Os manifestantes se retiraram neste domingo da Zona Verde de Bagdá, um dia depois de entrar nesse bairro superprotegido e de ocupar o Parlamento por várias horas, enquanto o primeiro-ministro iraquiano, Haider al-Abadi, ameaçava levar os envolvidos à Justiça.

Segundo a nota distribuída pelo gabinete do influente líder xiita Moqtada al-Sadr, a retirada foi decidida em respeito a uma importante peregrinação xiita.

“O comitê organizador da manifestação anuncia a retirada dos manifestantes da Zona Verde”, anunciou o texto.

Os manifestantes ouviram o anúncio e foram saindo, pouco a pouco.

Situada no centro de Bagdá, a Zona Verde abriga, além do Parlamento, o Palácio presidencial, os gabinetes do premiê e inúmeras embaixadas, entre elas a dos Estados Unidos.

No sábado, uma multidão invadiu a área, depois de várias semanas de protestos para denunciar a falta de ação do Parlamento e para reivindicar um novo governo capaz de aplicar reformas anticorrupção.

O Iraque atravessa uma grave crise política há semanas. Vários partidos se opõem ao projeto do premiê de instalar um governo de tecnocratas por medo de perder alguns de seus privilégios.

Em contraste com as fortes tensões vividas no sábado, os manifestantes tiravam fotos neste domingo e passeavam por essa área normalmente fechada ao público. A capital segue sob forte esquema de segurança.

“É a primeira vez que venho aqui desde a visita com minha escola, no (governo de) Saddam (Hussein)”, disse Yussef al-Asadi, de 32, referindo-se ao ex-presidente iraquiano afastado do poder e executado em 2006, enquanto tirava uma selfie na frente de um monumento militar.

“É um dos lugares mais bonitos de Bagdá. Deveria estar aberto a todo o mundo”, acrescentou.

“Aqui tem ar-condicionado e eletricidade por todo lado, enquanto o povo sofre cortes de energia constantemente”, criticou.

Durante o verão (boreal) de 2015, houve importantes manifestações contra o racionamento.

Depois dos confrontos de sábado, Abadi ordenou que os responsáveis pelo tumulto sejam processados, mas as forças de segurança continuavam mantendo distância dos manifestantes hoje na Zona Verde.

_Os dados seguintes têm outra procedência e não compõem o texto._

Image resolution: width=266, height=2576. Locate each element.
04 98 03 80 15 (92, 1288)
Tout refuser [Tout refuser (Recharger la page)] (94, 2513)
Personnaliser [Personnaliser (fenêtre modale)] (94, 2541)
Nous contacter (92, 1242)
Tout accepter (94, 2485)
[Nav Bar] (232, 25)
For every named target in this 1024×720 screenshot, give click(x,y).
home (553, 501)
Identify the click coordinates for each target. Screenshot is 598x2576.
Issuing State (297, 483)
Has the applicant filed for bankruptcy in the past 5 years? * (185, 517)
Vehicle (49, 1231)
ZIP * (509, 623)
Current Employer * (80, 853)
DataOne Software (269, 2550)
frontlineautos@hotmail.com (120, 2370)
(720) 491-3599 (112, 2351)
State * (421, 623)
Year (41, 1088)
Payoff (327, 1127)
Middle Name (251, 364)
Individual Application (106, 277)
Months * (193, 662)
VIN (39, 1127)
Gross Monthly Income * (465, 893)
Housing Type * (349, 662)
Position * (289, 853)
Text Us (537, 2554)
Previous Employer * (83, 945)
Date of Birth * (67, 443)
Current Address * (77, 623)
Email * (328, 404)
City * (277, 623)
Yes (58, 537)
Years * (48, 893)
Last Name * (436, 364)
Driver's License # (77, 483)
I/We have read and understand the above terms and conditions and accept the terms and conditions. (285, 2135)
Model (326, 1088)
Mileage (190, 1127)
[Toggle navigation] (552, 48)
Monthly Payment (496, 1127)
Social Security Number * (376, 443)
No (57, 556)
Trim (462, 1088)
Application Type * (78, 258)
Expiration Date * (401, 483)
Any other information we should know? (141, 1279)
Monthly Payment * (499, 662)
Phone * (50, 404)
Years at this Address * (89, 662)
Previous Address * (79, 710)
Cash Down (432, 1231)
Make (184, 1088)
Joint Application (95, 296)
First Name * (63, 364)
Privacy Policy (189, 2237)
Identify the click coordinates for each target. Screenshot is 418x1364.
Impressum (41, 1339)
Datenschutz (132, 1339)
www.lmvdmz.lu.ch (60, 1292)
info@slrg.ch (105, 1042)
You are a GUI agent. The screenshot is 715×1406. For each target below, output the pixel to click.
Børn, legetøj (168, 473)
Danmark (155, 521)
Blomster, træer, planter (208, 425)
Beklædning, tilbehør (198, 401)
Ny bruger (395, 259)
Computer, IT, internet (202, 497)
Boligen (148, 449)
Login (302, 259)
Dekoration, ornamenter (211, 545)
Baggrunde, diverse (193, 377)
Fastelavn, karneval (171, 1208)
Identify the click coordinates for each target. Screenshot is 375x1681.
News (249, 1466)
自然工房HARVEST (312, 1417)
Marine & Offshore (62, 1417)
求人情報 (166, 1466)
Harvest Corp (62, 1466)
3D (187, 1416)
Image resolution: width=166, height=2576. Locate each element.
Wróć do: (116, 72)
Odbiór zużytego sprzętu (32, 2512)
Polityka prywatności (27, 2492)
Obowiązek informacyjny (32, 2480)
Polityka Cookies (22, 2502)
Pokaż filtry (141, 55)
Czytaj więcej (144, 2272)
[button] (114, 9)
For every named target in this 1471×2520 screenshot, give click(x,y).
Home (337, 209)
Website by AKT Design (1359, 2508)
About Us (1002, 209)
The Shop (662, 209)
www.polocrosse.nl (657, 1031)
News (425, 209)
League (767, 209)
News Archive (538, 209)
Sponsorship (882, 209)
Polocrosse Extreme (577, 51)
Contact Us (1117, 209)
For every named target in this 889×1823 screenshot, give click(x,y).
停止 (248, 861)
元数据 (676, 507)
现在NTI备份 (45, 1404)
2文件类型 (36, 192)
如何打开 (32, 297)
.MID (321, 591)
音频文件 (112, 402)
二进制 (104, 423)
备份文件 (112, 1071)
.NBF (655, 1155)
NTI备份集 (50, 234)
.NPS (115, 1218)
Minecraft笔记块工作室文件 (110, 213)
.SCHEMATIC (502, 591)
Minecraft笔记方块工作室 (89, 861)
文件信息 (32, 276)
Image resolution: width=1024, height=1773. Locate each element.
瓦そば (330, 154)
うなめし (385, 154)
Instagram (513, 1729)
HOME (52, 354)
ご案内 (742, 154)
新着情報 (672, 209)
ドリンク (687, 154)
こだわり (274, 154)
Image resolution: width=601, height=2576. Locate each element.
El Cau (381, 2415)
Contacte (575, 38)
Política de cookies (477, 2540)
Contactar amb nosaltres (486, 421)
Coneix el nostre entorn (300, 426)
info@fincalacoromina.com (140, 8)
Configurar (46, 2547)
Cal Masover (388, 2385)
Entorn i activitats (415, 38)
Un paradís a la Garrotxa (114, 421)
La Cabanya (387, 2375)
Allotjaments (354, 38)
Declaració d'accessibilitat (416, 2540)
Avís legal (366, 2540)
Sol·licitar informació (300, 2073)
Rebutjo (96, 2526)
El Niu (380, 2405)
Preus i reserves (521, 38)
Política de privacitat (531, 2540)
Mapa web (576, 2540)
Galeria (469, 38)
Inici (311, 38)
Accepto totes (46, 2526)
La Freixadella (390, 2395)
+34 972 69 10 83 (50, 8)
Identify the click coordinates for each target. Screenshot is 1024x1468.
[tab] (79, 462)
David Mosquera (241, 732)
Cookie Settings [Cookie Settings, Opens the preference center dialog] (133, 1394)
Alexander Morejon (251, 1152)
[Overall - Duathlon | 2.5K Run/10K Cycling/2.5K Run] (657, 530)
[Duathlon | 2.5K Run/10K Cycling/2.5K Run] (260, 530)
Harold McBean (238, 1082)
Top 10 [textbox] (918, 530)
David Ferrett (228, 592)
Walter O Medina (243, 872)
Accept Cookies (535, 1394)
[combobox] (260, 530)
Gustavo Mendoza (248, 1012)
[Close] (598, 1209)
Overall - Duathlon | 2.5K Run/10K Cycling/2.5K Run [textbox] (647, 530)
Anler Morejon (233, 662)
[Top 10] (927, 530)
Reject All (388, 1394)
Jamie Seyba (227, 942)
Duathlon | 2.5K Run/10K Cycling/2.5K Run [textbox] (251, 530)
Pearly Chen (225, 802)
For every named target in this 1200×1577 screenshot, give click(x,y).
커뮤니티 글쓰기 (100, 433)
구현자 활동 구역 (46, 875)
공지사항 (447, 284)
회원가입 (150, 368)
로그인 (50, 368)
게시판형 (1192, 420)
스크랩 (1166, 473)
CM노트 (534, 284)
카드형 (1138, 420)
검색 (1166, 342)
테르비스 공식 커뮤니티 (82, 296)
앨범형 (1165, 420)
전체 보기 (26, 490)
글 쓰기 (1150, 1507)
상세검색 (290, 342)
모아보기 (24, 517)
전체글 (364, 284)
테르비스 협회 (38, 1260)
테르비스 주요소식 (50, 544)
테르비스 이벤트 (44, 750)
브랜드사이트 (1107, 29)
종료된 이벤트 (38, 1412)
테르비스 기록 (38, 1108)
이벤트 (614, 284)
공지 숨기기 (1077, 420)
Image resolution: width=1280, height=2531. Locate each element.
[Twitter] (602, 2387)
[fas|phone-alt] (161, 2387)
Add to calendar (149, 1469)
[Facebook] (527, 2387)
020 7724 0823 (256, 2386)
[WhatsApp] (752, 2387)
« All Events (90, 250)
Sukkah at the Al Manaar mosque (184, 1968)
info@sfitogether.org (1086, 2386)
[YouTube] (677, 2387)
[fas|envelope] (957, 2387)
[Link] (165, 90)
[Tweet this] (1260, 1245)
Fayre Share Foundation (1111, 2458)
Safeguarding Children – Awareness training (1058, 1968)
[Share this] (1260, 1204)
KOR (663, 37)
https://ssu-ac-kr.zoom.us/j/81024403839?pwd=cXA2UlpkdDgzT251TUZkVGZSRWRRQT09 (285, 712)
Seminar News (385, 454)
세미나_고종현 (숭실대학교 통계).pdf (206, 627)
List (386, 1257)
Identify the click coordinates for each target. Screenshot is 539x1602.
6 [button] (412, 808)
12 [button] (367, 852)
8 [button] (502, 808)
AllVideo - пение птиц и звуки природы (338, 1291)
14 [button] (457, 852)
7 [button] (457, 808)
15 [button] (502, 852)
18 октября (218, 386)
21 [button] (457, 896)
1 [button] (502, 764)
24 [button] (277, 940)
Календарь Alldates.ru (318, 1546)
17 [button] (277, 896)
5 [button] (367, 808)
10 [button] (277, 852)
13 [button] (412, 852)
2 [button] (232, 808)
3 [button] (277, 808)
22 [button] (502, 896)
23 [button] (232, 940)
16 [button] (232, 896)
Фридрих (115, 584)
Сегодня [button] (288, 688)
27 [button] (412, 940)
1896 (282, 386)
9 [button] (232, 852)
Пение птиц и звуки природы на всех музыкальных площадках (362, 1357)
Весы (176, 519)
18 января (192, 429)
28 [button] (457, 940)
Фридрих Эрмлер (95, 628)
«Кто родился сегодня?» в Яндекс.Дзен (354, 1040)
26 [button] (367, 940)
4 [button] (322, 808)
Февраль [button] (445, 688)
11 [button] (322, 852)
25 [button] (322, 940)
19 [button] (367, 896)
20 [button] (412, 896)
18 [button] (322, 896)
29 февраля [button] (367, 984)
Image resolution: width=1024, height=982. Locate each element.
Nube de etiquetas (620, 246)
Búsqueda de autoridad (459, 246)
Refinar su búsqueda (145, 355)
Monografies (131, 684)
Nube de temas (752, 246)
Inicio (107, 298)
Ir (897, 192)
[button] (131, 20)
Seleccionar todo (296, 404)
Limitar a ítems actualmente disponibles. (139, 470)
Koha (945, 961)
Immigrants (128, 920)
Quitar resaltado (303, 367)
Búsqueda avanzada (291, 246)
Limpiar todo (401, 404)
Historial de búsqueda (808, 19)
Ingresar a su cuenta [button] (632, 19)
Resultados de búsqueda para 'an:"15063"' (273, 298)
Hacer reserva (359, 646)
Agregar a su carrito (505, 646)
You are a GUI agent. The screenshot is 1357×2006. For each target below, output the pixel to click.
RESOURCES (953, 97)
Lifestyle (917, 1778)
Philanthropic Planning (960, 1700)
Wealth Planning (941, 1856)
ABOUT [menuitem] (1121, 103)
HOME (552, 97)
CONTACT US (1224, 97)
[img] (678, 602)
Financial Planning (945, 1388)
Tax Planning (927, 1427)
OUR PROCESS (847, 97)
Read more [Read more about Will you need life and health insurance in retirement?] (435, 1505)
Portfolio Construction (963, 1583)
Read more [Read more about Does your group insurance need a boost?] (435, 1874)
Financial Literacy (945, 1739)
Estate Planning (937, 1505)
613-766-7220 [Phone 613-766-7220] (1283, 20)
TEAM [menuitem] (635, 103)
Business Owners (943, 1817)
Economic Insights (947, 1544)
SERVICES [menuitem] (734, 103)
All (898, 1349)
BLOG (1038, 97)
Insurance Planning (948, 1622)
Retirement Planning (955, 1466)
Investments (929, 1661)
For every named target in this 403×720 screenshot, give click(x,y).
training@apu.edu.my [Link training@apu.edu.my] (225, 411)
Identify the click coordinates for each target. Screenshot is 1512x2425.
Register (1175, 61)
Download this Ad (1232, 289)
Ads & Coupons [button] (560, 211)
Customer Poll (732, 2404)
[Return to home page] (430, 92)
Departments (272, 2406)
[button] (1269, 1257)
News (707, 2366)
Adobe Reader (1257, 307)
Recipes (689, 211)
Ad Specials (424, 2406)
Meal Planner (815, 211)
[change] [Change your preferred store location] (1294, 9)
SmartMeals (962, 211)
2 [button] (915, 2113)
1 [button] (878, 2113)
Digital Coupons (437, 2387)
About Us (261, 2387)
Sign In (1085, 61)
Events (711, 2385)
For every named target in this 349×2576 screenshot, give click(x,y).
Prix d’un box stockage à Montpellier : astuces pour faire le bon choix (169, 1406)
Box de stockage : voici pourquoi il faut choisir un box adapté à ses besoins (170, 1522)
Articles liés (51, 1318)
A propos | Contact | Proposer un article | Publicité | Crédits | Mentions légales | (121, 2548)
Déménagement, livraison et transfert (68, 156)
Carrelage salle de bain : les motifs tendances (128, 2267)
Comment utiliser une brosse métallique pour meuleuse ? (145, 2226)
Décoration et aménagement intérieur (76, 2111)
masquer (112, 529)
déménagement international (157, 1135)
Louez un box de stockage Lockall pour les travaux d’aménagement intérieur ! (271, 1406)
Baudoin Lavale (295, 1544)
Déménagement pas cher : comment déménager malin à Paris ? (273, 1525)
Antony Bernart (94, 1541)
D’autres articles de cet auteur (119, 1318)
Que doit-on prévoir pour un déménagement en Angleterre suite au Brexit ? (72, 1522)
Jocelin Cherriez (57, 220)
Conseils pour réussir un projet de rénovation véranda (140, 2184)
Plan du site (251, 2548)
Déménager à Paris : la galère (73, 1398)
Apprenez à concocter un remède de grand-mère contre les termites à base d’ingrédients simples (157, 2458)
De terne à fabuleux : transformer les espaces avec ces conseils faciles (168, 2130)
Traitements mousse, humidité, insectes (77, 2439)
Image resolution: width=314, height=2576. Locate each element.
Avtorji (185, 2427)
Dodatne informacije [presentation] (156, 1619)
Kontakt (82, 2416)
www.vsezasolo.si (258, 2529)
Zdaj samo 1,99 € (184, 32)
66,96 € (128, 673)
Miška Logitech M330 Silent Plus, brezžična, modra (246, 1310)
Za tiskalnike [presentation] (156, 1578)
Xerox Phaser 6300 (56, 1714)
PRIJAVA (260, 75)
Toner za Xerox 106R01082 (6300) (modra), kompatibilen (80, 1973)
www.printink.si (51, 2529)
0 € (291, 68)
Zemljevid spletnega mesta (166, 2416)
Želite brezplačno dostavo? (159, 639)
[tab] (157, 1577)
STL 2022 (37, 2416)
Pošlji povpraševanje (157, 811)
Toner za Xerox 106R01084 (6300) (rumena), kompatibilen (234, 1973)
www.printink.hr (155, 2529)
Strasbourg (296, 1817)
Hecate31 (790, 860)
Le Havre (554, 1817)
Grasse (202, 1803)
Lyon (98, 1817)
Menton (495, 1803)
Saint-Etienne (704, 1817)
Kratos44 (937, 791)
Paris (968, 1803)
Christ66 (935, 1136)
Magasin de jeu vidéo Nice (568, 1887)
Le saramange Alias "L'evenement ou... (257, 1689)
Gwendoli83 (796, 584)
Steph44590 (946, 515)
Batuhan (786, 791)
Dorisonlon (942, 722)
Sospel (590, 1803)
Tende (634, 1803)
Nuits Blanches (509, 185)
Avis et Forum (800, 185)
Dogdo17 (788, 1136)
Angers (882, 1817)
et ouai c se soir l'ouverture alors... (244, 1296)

Abadi “ordenou ao ministro do Interior que continue e leve à Justiça aqueles que atacaram as forças de segurança, os cidadãos, os membros do Parlamento e aqueles que vandalizaram propriedades do Estado”, segundo um comunicado de seu gabinete.

No sábado, alguns manifestantes agrediram pelo menos um deputado e atacaram vários veículos.

‘O sistema não funciona’

Muitos dos participantes da marcha eram simpatizantes do influente líder religioso xiita Moqtada al-Sadr.

Xiita que chegou a poder em setembro de 2014, Abadi tenta há semanas fazer o Parlamento aprovar uma equipe de governo composta de tecnocratas. Segundo ele, esse gabinete poderia realizar de maneira mais eficaz reformas cruciais de luta contra a corrupção.

“Até os iraquianos mais sectários veem o fracasso de seus dirigentes e de seu sistema”, considerou Patrick Skinner, ex-oficial da CIA (Agência Central de Inteligência) e hoje consultor do Soufan Group.

“A questão não é ‘por que agora’, mas porque demorou tanto”, declarou, referindo-se aos protestos.

“O sistema (iraquiano) não funciona”, acrescentou.

“Abadi parece cada vez mais impotente (…) é, simplesmente, muito fraco”, declarou Kirk Sowell, editor do boletim informativo Inside Iraqi Politics.

A chefe da diplomacia europeia, Federica Mogherini, condenou a invasão ao Parlamento, alertando para uma nova desestabilização do país. Já os Estados Unidos manifestaram seu temor pelo fato de essa crise “desviar” a atenção das autoridades da luta contra o grupo Estado Islâmico, “a verdadeira ameaça” para os iraquianos, segundo um funcionário de alto escalão do governo americano.

Neste domingo, o EI assumiu a autoria de um duplo atentado com carro-bomba em Samawa, no sul do país. Essa região de maioria xiita não costuma ser alvo de ataques desse grupo sunita. Ambos os atentados deixaram pelo menos 33 mortos e 50 feridos.